Allein die Geräuschkulisse und die Athmo. Waren damals schön schaurige Stunden...

Gruß


----------



## Jeretxxo (17. Dezember 2021)

facehugger schrieb:


> "Dead Space".
> 
> Allein die Geräuschkulisse und die Athmo. Waren damals schön schaurige Stunden...
> 
> Gruß


Soweit ich mich entsinne ist das doch in der mache, wenn ich mich nicht irre.


----------



## Rizzard (17. Dezember 2021)

HenneHuhn schrieb:


> Metal Gear Solid, ...


Ich wünsche mir eigentlich auch schon lange ein MGS1 Remake.
Ich bin mir selbst nur unsicher, wie man das umsetzen müsste.


----------



## facehugger (17. Dezember 2021)

Jeretxxo schrieb:


> Soweit ich mich entsinne ist das doch in der mache, wenn ich mich nicht irre.
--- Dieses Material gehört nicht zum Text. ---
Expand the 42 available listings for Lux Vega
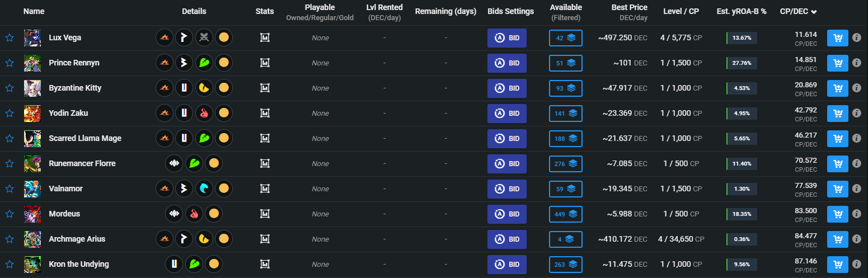566,38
Ok, war mir nicht bewusst... 

Gruß


----------



## HenneHuhn (17. Dezember 2021)

Rizzard schrieb:


> Ich wünsche mir eigentlich auch schon lange ein MGS1 Remake.
> Ich bin mir selbst nur unsicher, wie man das umsetzen müsste.
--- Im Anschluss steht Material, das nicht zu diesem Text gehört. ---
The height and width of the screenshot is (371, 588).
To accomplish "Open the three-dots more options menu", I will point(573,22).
Vor allem mit besserer Synchro 

"Wo sind Sie?"
"Ich weiß wo Sie sind."
"Bleiben Sie, wo Sie sind!!!!"


----------



## Rizzard (17. Dezember 2021)

facehugger schrieb:


> Ok, war mir nicht bewusst...
> 
> Gruß


Ist doch ein alter Hut.








						Dead Space: Remake offenbar seit Mitte 2020 in Arbeit
					

Im Juli dieses Jahres machten die Verantwortlichen von Electronic Arts endlich Nägel mit Köpfen und kündigten die laufenden Arbeiten am Remake von "Dead Space" endlich offiziell an.




					www.play3.de


----------



## Ion (17. Dezember 2021)

Viele meiner Lieblingsspiele von damals haben schon ein Remake bekommen.
Was noch fehlt wäre:

- One Must Fall 2097
- Raptor: Call of the Shadows (nicht diese 20XX Versionen, sondern echtes Remaster!)
- Stunts
- Bioforge
- Mechwarrior 2 & 3 (sind meine liebsten Teile)
- Interstate '82


----------



## chill_eule (17. Dezember 2021)

Ion schrieb:


> Stunts


Krass, den alten Schinken habe ich damals auch geliebt 

Der Trackeditor war der Hammer und man konnte die absurdesten (Todes-)Strecken bauen


----------



## Tolotos66 (17. Dezember 2021)

Das echte Mechwarrior 3 von Microprose mit DLC ala Pirats moon
Dito bei Master of Orion II
Duke Nukem. Hm, i´m looking good
Heretic
Medal of Honor. Besonders Airborne
Crusader No Regret/No Remose

Boa, die Liste könnte lang werden. Daher STOP
Gruß T.


----------



## facehugger (17. Dezember 2021)

Rizzard schrieb:


> Ist doch ein alter Hut.
> 
> 
> 
> ...


Ok, man muss ja nicht immer alles mitkriegen...

Gruß


----------



## Veriquitas (17. Dezember 2021)

Remakes eigentlich nicht wenn dann Remaster.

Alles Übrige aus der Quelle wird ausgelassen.